◆ **Your objective**:
Print, exactly and without pictures, the lines from the one where "Instruction: Click first" appears down to the end of the entries.

Saved entries:
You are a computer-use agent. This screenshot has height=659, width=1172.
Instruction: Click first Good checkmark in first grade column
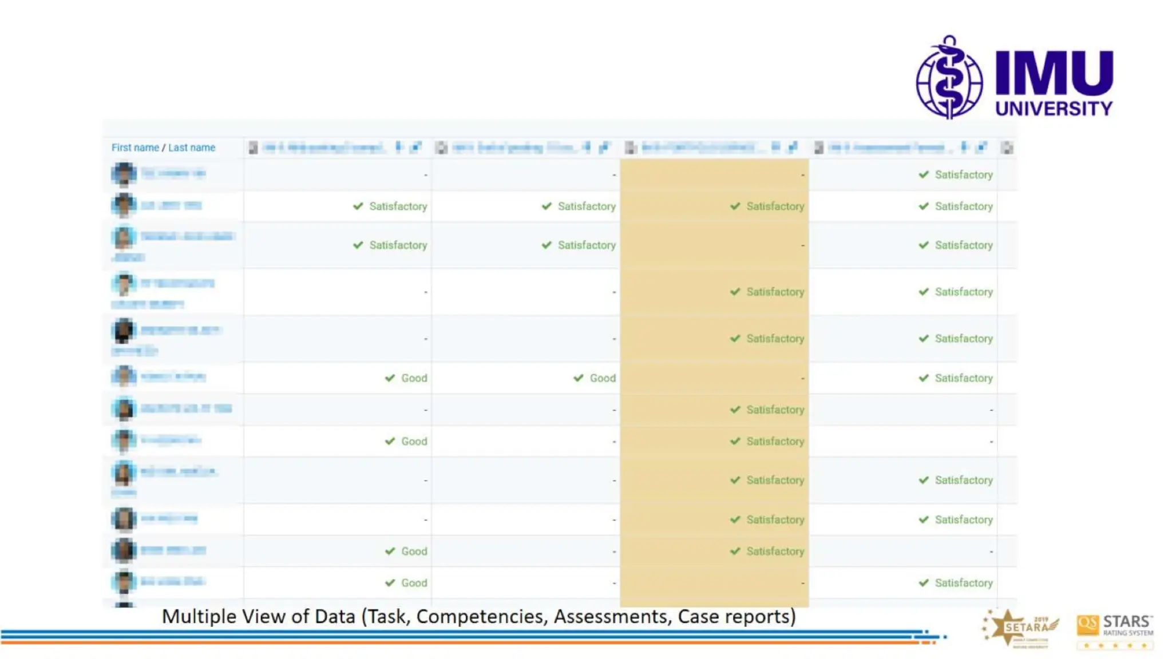point(390,378)
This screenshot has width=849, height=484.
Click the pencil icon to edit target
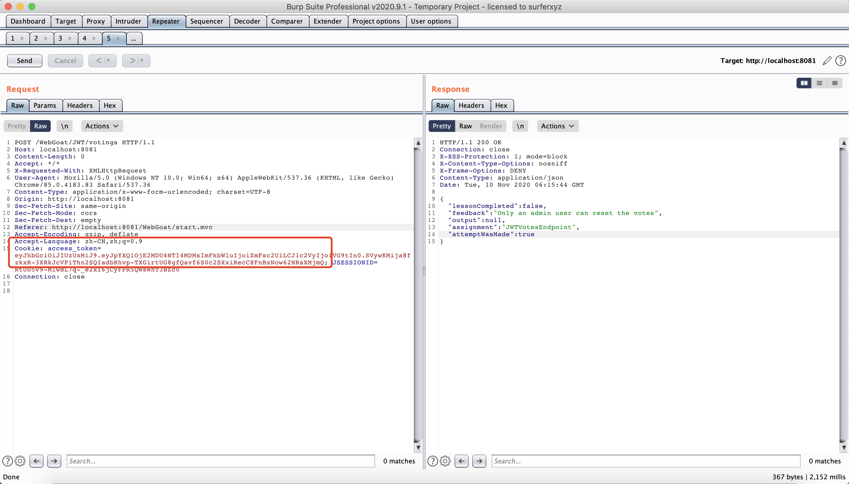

◆ **Exercise answer**:
Instruction: Click first Good checkmark in first grade column
point(390,378)
This screenshot has width=849, height=484.
Click the pencil icon to edit target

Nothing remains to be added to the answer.